• GOAL: Rewrite the rows below from the line with "info@jugandera.com (25, 409)" to the line with "Order Lookup (102, 746)", both included, with every click coordinate offset by 33 and the request text kept. Leave out the picture lines.

Rows on finding words and elements:
----
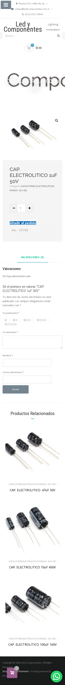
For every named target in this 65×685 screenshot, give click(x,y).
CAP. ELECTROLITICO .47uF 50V (32, 490)
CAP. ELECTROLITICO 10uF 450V (32, 567)
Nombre (8, 355)
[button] (57, 120)
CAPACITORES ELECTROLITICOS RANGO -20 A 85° (32, 484)
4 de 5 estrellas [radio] (43, 320)
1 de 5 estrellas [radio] (7, 320)
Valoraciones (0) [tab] (32, 257)
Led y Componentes (23, 26)
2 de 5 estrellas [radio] (16, 320)
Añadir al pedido (23, 223)
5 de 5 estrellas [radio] (12, 324)
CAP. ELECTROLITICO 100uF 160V (32, 644)
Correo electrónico (13, 372)
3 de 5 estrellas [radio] (28, 320)
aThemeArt (23, 671)
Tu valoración (10, 332)
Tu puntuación (11, 313)
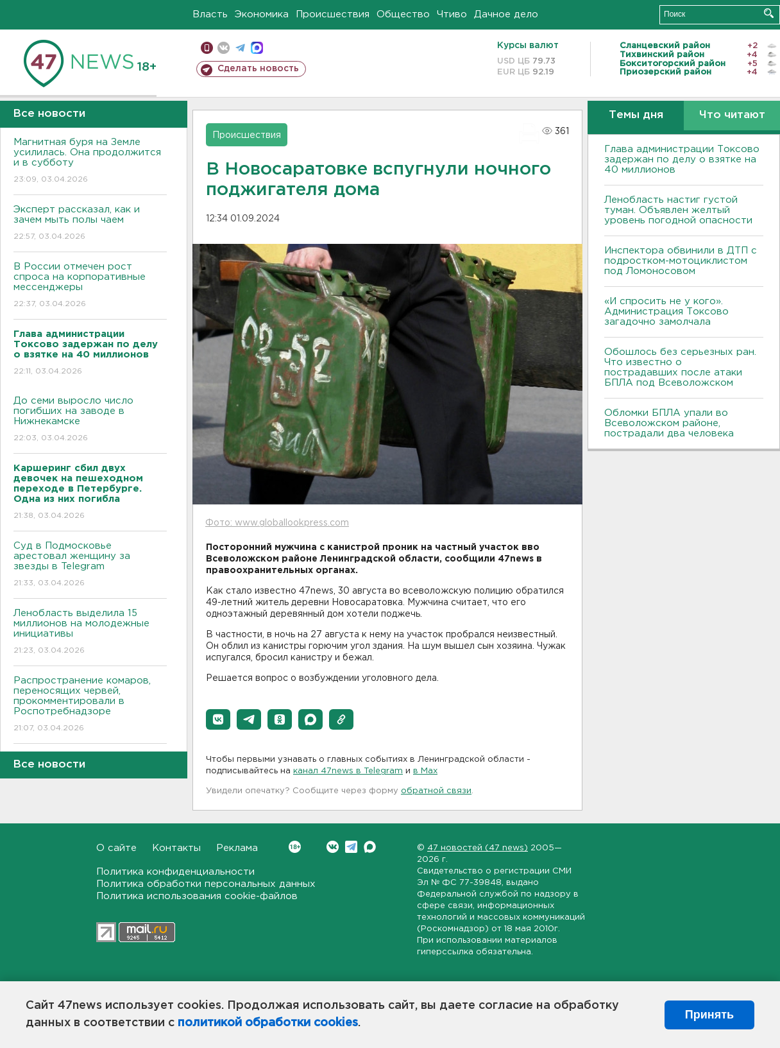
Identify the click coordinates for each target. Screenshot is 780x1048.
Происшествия (332, 14)
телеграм (240, 48)
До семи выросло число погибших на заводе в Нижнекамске (90, 420)
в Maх (425, 771)
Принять (709, 1014)
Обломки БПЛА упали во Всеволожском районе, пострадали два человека (669, 423)
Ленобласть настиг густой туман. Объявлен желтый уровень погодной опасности (678, 210)
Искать (769, 13)
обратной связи (436, 791)
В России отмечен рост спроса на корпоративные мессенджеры (90, 285)
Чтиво (452, 14)
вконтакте (223, 48)
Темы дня (636, 115)
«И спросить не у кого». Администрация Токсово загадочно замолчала (666, 311)
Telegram (351, 847)
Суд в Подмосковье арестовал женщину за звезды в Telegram (90, 565)
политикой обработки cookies (268, 1023)
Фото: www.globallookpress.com (277, 523)
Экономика (262, 14)
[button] (218, 719)
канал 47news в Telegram (348, 771)
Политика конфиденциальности (175, 872)
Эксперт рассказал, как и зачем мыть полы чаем (90, 223)
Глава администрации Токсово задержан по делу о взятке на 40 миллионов (681, 159)
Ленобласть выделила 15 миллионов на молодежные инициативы (90, 632)
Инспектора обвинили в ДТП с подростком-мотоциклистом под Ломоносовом (680, 260)
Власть (210, 14)
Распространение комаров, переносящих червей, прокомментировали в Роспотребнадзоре (90, 705)
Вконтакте (295, 847)
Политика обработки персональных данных (206, 884)
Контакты (176, 848)
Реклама (237, 848)
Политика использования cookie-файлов (197, 896)
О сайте (116, 848)
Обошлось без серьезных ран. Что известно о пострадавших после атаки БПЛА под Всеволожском (680, 367)
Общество (403, 14)
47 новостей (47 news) (477, 848)
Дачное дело (506, 14)
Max (370, 847)
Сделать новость (258, 69)
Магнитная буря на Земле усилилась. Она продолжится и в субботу (90, 161)
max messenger (257, 48)
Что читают (732, 115)
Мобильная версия (207, 48)
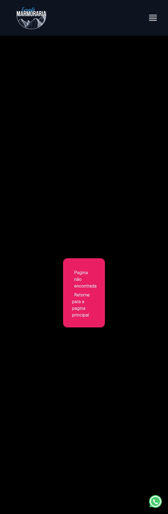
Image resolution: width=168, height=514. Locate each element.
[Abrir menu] (153, 17)
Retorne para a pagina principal (81, 305)
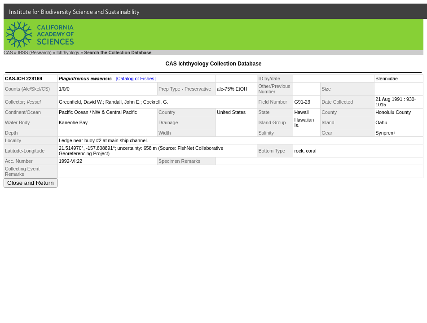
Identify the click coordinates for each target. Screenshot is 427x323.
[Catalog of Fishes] (136, 78)
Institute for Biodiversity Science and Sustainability (74, 11)
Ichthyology (68, 52)
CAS (8, 52)
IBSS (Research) (35, 52)
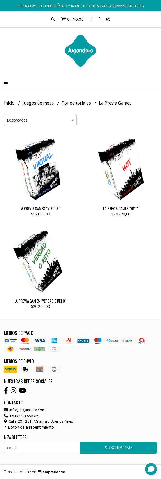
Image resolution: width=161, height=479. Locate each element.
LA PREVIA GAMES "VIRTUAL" (40, 208)
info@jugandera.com (25, 409)
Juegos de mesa (39, 103)
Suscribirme (119, 448)
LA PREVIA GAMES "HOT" (120, 208)
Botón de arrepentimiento (29, 427)
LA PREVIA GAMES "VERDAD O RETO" (40, 301)
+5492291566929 (21, 415)
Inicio (10, 103)
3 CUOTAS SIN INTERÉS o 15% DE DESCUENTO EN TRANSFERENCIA (80, 5)
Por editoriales (77, 103)
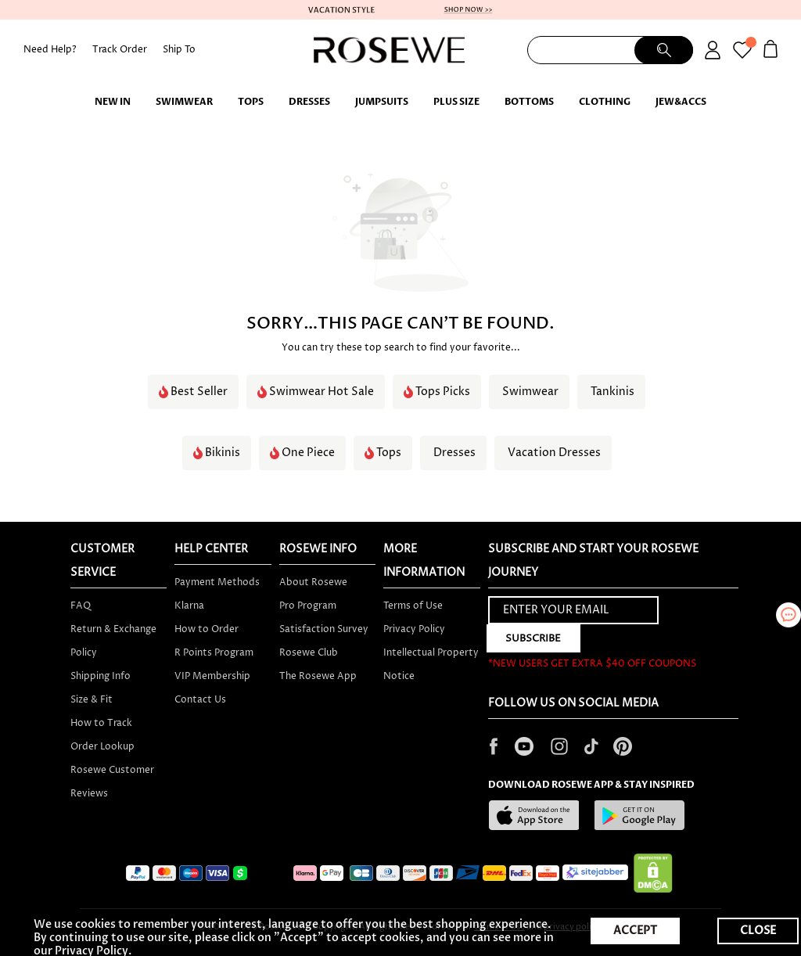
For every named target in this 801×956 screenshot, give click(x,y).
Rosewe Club (308, 652)
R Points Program (213, 652)
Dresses (309, 101)
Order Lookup (102, 746)
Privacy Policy (414, 629)
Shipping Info (100, 676)
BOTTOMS (529, 101)
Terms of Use (413, 606)
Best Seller (199, 391)
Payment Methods (217, 582)
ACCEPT (635, 930)
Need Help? (50, 49)
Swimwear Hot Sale (321, 391)
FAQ (80, 606)
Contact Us (200, 699)
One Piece (308, 452)
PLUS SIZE (456, 101)
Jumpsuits (381, 101)
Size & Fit (91, 699)
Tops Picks (442, 391)
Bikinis (222, 452)
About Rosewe (313, 582)
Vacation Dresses (554, 452)
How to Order (206, 629)
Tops (388, 452)
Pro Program (307, 606)
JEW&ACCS (681, 101)
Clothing (604, 101)
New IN (113, 101)
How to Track (101, 723)
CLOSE (758, 930)
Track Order (119, 49)
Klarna (189, 606)
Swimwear (184, 101)
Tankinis (612, 391)
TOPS (251, 101)
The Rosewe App (318, 676)
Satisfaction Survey (323, 629)
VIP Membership (212, 676)
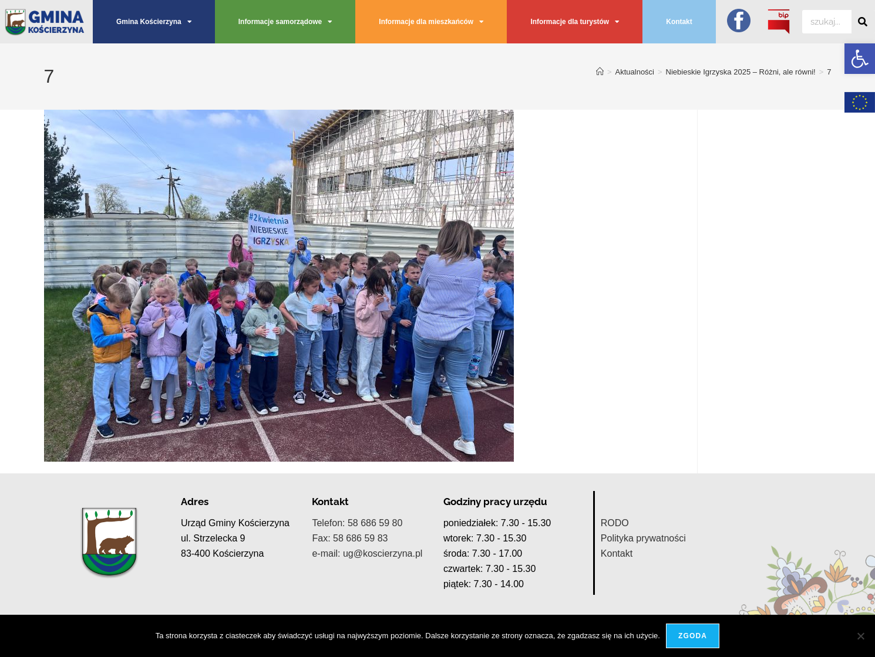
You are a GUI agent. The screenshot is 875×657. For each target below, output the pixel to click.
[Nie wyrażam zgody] (860, 636)
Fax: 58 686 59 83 (350, 538)
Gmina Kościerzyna (153, 21)
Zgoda (692, 636)
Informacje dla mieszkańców (431, 21)
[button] (859, 58)
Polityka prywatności (643, 538)
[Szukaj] (863, 21)
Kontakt (679, 22)
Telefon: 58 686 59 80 (357, 523)
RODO (615, 523)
----
• TASK RESULT:
info@jugandera.com (58, 442)
Juegos de mesa (72, 136)
Suscribirme (152, 481)
LA PREVIA GAMES "HOT" (153, 241)
Botón de arrepentimiento (62, 460)
LA PREVIA GAMES "VERDAD O RETO" (73, 334)
+5492291566929 (54, 448)
Inicio (43, 136)
3 CUOTAS SIN INTERÉS o 15% DE DESCUENTO EN TRANSFERENCIA (113, 38)
Por editoriales (110, 136)
For every named target in this 801×956 screenshot, give click(x,y).
Rosewe Club (341, 685)
R Points Program (246, 685)
Dresses (342, 134)
Order Lookup (135, 779)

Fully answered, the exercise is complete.